# [Exercise brief]
Edit the lines beginning with the line that contains "[Бордюры садовые] (47, 71)" and continuing through the line that contains "Контакты (90, 23)". Replace "Опора" with "Подпорка", change nothing else, and return only those lines.

# [Task input]

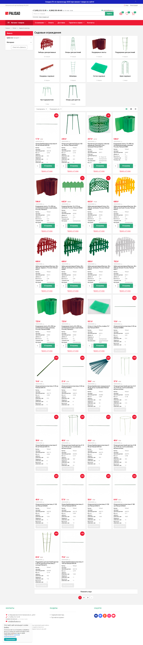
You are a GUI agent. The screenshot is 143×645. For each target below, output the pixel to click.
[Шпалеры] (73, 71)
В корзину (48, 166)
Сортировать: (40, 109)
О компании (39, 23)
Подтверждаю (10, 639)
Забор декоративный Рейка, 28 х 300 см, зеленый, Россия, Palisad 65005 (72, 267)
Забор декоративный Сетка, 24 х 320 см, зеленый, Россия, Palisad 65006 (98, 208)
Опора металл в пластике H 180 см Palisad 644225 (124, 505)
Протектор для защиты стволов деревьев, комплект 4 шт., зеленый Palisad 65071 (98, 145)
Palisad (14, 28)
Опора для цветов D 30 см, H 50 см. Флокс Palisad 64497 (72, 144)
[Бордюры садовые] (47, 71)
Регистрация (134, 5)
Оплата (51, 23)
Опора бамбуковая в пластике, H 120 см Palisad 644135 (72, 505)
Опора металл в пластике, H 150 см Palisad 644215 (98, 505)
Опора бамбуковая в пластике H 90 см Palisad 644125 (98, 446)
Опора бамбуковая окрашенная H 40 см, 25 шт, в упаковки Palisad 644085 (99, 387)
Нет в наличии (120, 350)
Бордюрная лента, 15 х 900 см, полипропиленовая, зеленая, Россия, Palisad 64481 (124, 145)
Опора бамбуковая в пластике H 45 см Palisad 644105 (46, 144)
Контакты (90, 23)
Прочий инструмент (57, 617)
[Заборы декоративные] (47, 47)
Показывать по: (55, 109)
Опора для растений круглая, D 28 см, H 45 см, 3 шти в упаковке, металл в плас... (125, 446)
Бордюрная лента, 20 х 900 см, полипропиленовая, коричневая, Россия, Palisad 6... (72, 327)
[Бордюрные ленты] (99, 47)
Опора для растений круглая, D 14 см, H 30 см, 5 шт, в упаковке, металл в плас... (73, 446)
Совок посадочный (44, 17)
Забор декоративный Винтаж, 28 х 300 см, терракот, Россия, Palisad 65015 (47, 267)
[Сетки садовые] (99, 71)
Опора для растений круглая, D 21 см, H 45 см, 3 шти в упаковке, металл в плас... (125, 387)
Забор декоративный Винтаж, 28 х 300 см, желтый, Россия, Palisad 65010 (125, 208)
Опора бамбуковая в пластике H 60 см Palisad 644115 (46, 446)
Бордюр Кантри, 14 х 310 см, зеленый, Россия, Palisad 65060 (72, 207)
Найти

---

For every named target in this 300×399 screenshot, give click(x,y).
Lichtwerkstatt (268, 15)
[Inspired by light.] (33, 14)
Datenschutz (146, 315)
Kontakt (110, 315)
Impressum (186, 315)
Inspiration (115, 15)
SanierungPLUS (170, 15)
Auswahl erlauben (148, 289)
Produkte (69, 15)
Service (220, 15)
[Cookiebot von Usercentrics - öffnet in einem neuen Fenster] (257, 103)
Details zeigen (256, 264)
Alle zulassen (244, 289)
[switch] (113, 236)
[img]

# [Response to the task]
[Бордюры садовые] (47, 71)
Регистрация (134, 5)
Оплата (51, 23)
Подпорка бамбуковая в пластике, H 120 см Palisad 644135 (72, 505)
Подпорка металл в пластике, H 150 см Palisad 644215 (98, 505)
Подпорка бамбуковая в пластике H 90 см Palisad 644125 (98, 446)
Подпорка бамбуковая окрашенная H 40 см, 25 шт, в упаковки Palisad 644085 (99, 387)
Нет в наличии (120, 350)
Бордюрная лента, 15 х 900 см, полипропиленовая, зеленая, Россия, Palisad 64481 (124, 145)
Подпорка бамбуковая в пластике H 45 см Palisad 644105 (46, 144)
Контакты (90, 23)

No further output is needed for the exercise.